Source extract: Begin

This is an open access article distributed under the terms of the Creative Commons Attribution License, which permits unrestricted use, distribution, reproduction and adaptation in any medium and for any purpose provided that it is properly attributed. For attribution, the original author(s), title, publication source (PeerJ Preprints) and either DOI or URL of the article must be cited.
Cite this article
Richardson R, Bengtsson-Palme J, Gardiner MM, Johnson RM.2018. A reference cytochrome c oxidase subunit I database curated for hierarchical classification of arthropod metabarcoding data. PeerJ Preprints6:e26662v1https://doi.org/10.7287/peerj.preprints.26662v1
Metabarcoding is a popular application which warrants continued methods optimization. To maximize barcoding inferences, hierarchy-based sequence classification methods are increasingly common. We present methods for the construction and curation of a database designed for hierarchical classification of a 157 bp barcoding region of the arthropod cytochrome c oxidase subunit I (COI) locus. We produced a comprehensive arthropod COI amplicon dataset including annotated arthropod COI sequences and COI sequences extracted from arthropod whole mitochondrion genomes, which provided the only source of representation for Zoraptera, Callipodida and Holothyrida. The database contains extracted sequences of the target amplicon from all major arthropod clades, including all insect orders, all arthropod classes and Onychophora, Tardigrada and Mollusca outgroups. During curation, we extracted the COI region of interest from approximately 81 percent of the input sequences, corresponding to 73 percent of the genus-level diversity found in the input data. Further, our analysis revealed a high degree of sequence redundancy within the NCBI nucleotide database, with a mean of approximately 11 sequence entries per species in the input data. The curated, low-redundancy database is included in the Metaxa2 sequence classification software ( http://microbiology.se/software/metaxa2/ ). Using this database with the Metaxa2 classifier, we characterized the relationship between the Metaxa2 reliability score, an estimate of classification confidence, and classification error probability. We used this analysis to select a reliability score threshold which minimized error. We then estimated classification sensitivity, false discovery rate and overclassification, the propensity to classify sequences from taxa not represented in the reference database. Our work will help researchers design and evaluate classification databases and conduct metabarcoding on arthropods and alternate taxa.

Source extract: End

> Brief
Please give the length of the COI barcoding region that the database in the preprint abstract was designed to classify.

Recorded data: Begin

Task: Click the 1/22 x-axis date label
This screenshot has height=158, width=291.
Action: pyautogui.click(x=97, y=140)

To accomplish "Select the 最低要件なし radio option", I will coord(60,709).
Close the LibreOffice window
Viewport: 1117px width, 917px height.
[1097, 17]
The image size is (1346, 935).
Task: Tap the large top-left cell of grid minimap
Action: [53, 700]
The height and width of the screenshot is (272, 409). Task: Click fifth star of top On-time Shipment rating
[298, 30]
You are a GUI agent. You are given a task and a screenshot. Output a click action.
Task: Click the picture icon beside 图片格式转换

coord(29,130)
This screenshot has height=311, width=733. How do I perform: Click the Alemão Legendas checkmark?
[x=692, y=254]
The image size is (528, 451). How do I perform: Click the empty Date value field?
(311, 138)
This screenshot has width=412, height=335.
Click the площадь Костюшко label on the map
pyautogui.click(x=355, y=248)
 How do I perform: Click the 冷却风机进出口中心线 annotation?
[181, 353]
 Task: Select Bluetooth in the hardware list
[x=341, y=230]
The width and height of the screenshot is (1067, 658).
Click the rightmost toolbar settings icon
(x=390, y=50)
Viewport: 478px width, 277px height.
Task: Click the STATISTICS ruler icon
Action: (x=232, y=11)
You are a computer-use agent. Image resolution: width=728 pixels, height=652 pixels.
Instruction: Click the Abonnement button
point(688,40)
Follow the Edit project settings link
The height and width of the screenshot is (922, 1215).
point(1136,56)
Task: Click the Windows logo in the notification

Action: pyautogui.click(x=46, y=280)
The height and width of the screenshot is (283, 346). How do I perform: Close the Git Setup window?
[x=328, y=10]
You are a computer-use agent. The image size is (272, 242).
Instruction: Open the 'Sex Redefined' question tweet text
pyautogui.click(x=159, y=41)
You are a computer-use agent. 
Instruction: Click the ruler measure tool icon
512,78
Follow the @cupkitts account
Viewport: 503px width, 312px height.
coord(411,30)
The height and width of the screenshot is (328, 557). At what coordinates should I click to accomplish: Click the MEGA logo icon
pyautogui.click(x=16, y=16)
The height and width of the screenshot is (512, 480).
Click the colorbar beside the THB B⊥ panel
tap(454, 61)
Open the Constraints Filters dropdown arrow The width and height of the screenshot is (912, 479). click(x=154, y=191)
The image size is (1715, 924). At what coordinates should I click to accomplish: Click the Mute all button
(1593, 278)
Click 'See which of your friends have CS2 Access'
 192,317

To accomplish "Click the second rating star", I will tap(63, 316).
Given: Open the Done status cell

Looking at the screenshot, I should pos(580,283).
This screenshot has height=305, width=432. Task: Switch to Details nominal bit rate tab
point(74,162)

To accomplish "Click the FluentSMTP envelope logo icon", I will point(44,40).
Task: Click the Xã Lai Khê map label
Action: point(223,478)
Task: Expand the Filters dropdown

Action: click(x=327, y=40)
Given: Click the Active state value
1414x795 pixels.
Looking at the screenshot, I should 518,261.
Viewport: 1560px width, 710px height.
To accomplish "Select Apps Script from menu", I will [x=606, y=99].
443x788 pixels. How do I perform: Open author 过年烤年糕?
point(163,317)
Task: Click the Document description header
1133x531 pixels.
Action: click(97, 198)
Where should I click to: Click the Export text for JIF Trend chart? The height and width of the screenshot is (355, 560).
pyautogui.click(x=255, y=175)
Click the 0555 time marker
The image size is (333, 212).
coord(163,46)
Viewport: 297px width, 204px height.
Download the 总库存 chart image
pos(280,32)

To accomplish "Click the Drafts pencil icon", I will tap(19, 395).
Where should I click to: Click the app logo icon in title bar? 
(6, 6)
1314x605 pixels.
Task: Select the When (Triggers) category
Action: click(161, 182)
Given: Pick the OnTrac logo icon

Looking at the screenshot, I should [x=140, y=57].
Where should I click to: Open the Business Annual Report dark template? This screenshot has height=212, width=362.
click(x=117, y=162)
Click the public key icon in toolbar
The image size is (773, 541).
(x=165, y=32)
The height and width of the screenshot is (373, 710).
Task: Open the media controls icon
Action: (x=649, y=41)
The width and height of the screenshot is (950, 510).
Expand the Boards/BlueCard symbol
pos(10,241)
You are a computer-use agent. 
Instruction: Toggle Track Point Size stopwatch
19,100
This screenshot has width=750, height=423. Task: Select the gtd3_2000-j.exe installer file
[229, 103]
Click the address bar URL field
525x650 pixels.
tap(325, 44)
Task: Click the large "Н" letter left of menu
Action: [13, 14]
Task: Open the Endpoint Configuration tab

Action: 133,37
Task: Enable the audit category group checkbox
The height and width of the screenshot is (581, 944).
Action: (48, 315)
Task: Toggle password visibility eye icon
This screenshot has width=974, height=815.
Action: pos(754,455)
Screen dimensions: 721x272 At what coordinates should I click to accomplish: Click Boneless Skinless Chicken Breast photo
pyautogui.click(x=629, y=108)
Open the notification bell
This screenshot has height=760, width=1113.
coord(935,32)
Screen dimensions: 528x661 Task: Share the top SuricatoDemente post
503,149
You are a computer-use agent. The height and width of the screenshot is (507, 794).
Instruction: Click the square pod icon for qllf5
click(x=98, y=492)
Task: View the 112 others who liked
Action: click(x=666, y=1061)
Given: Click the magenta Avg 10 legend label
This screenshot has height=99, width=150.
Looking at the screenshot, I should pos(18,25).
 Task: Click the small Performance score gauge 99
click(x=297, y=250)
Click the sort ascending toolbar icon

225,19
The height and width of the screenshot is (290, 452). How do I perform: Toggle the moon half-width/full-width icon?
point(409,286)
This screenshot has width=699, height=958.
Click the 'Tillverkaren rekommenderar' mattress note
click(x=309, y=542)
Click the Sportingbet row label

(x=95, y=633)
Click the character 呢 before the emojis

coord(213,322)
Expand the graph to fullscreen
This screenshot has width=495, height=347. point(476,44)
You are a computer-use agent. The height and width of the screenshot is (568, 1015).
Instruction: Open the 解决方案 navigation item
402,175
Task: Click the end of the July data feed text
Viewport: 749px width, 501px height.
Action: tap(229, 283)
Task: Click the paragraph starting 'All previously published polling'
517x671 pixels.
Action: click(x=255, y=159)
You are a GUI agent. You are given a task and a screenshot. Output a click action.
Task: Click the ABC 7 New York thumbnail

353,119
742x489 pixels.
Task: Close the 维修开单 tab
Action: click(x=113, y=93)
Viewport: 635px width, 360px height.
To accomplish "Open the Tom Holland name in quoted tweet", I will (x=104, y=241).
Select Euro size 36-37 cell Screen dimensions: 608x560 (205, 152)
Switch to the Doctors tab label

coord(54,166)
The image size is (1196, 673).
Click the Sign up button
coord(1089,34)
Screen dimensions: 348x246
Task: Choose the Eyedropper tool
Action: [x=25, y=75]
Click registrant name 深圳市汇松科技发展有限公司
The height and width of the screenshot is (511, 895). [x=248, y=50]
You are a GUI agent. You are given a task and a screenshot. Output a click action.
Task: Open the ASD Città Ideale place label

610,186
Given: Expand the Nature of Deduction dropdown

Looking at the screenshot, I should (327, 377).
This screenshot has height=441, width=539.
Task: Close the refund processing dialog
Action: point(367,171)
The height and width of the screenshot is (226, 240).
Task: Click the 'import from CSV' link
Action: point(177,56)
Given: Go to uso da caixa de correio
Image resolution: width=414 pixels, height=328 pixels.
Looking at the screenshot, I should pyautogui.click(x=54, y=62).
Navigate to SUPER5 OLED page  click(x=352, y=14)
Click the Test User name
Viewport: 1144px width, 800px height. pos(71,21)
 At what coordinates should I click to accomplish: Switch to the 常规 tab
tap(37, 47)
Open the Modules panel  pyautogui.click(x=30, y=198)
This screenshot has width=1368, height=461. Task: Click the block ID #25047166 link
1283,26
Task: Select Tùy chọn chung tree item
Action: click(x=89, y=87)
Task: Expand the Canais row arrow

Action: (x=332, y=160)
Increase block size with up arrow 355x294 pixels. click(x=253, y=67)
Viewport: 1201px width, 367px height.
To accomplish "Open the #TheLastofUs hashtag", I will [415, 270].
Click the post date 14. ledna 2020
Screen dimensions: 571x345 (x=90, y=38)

Recorded data: End

> Solution to this task
157 bp